Copy each of the rows below word for word, leaving out the pictures.

* BEGIN *

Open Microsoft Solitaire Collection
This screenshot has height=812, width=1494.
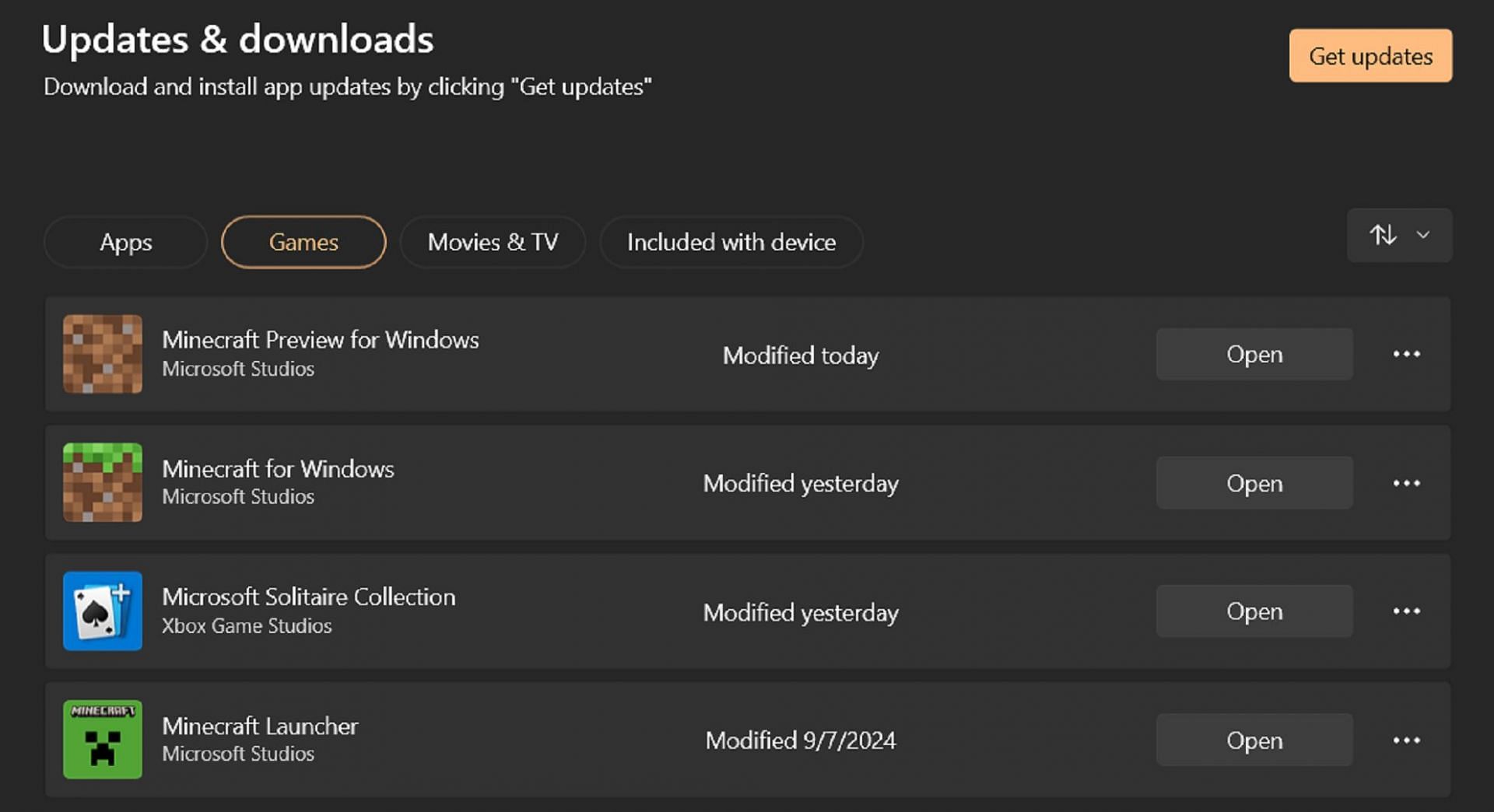tap(1254, 611)
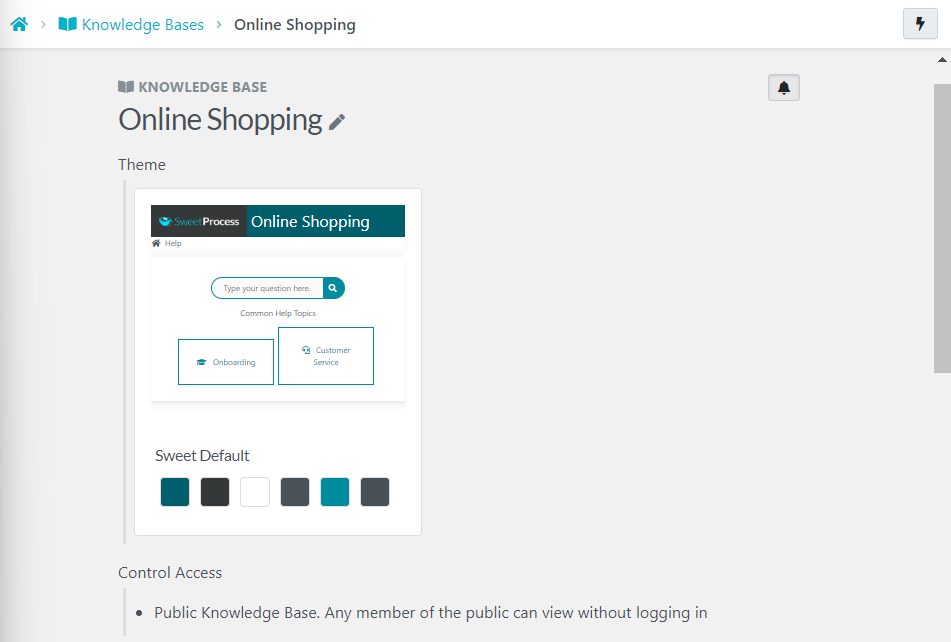Click the Sweet Default theme name
The height and width of the screenshot is (642, 951).
[x=202, y=456]
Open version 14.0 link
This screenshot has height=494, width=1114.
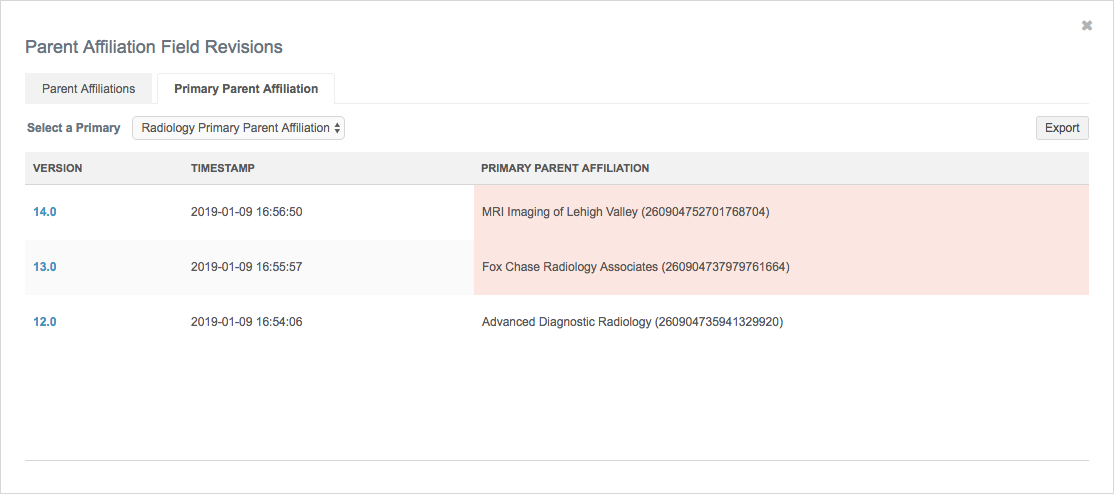click(x=45, y=212)
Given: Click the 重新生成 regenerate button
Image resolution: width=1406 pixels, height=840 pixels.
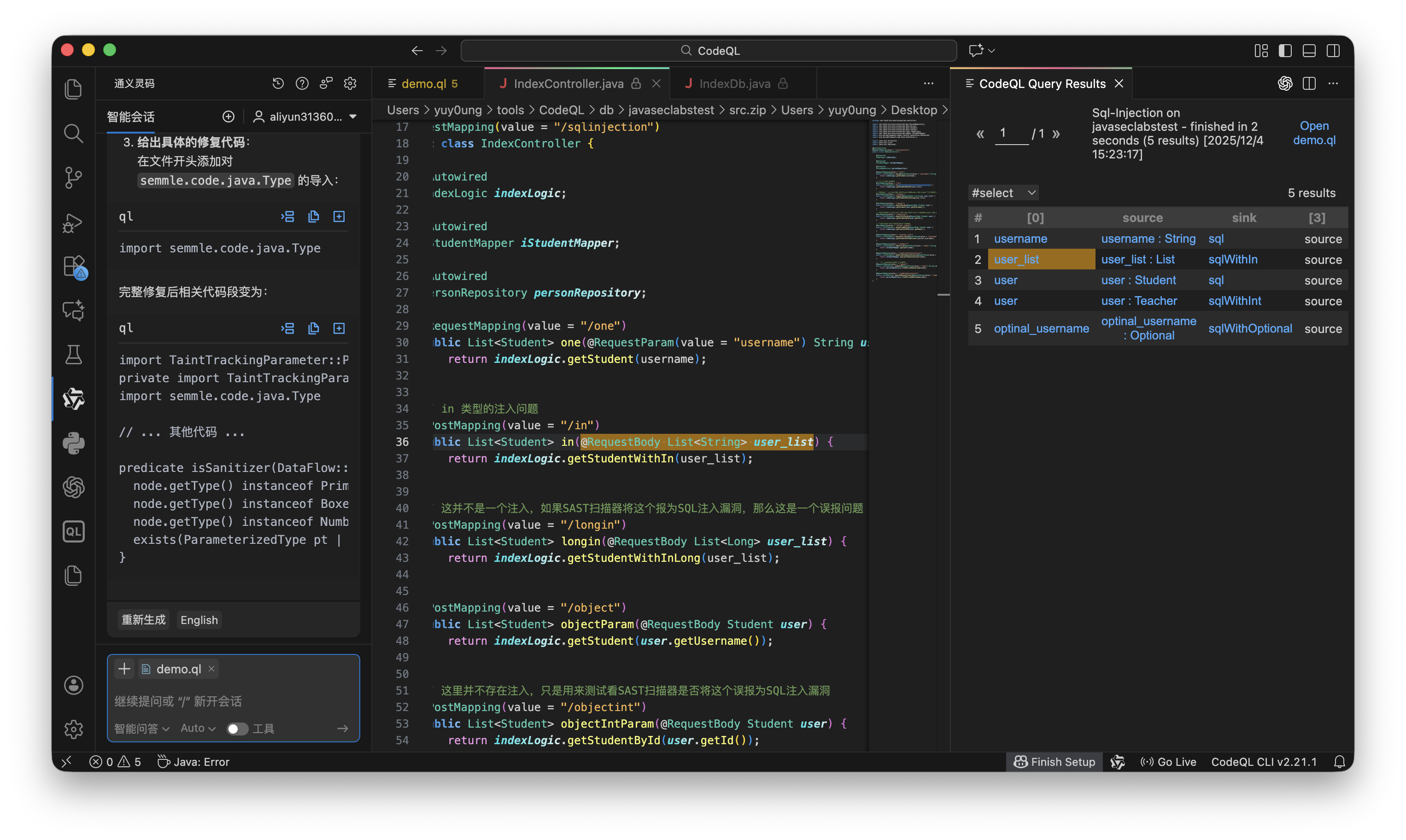Looking at the screenshot, I should (x=143, y=620).
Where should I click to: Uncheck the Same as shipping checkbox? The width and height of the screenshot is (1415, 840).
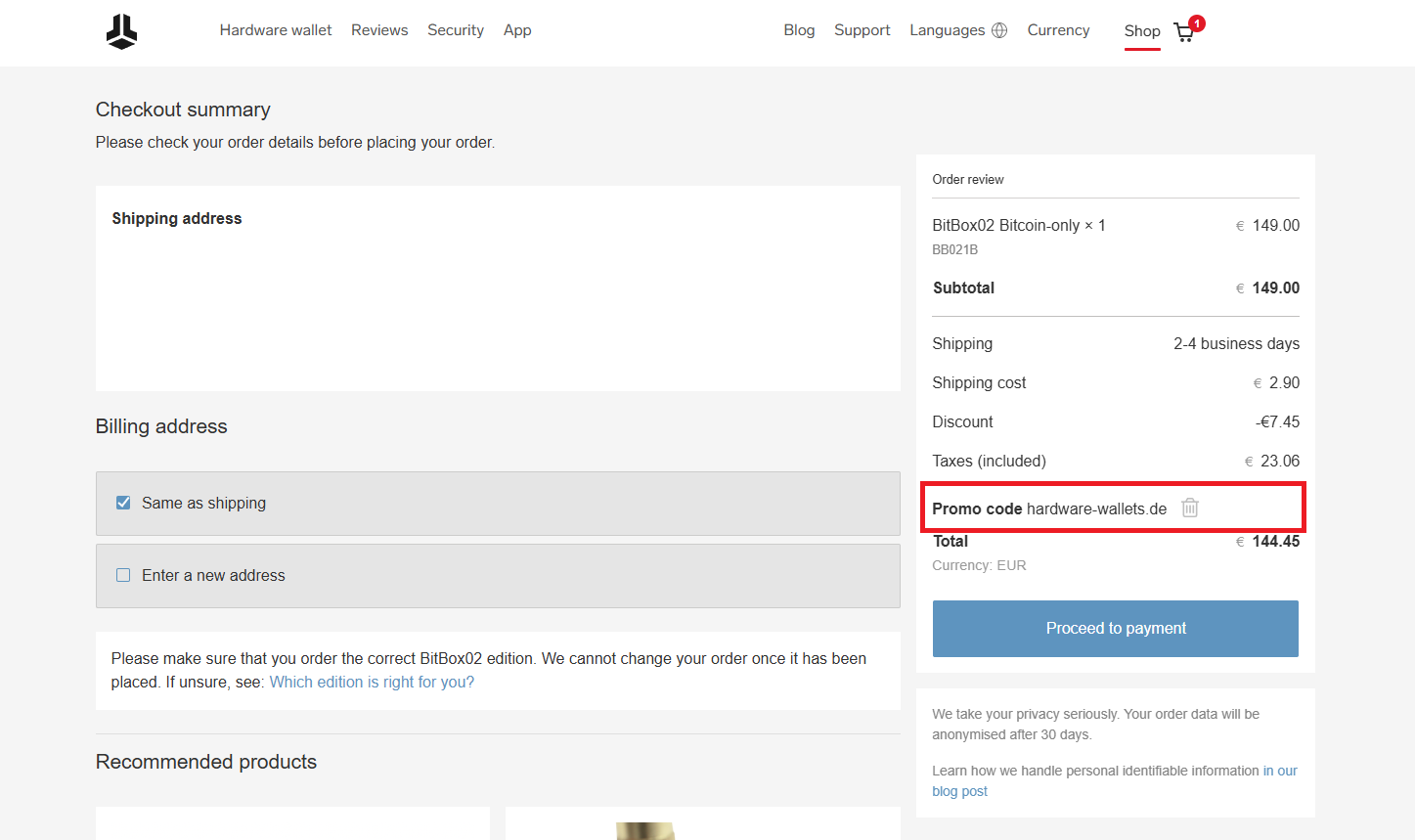click(123, 502)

* END *

> [Result of this task]:
Open Microsoft Solitaire Collection
This screenshot has height=812, width=1494.
tap(1254, 611)
Click the Sweet Default theme name
The height and width of the screenshot is (642, 951).
[x=202, y=456]
Open version 14.0 link
This screenshot has height=494, width=1114.
click(x=45, y=212)
Given: Click the 重新生成 regenerate button
Image resolution: width=1406 pixels, height=840 pixels.
Looking at the screenshot, I should (x=143, y=620).
Where should I click to: Uncheck the Same as shipping checkbox? The width and height of the screenshot is (1415, 840).
click(123, 502)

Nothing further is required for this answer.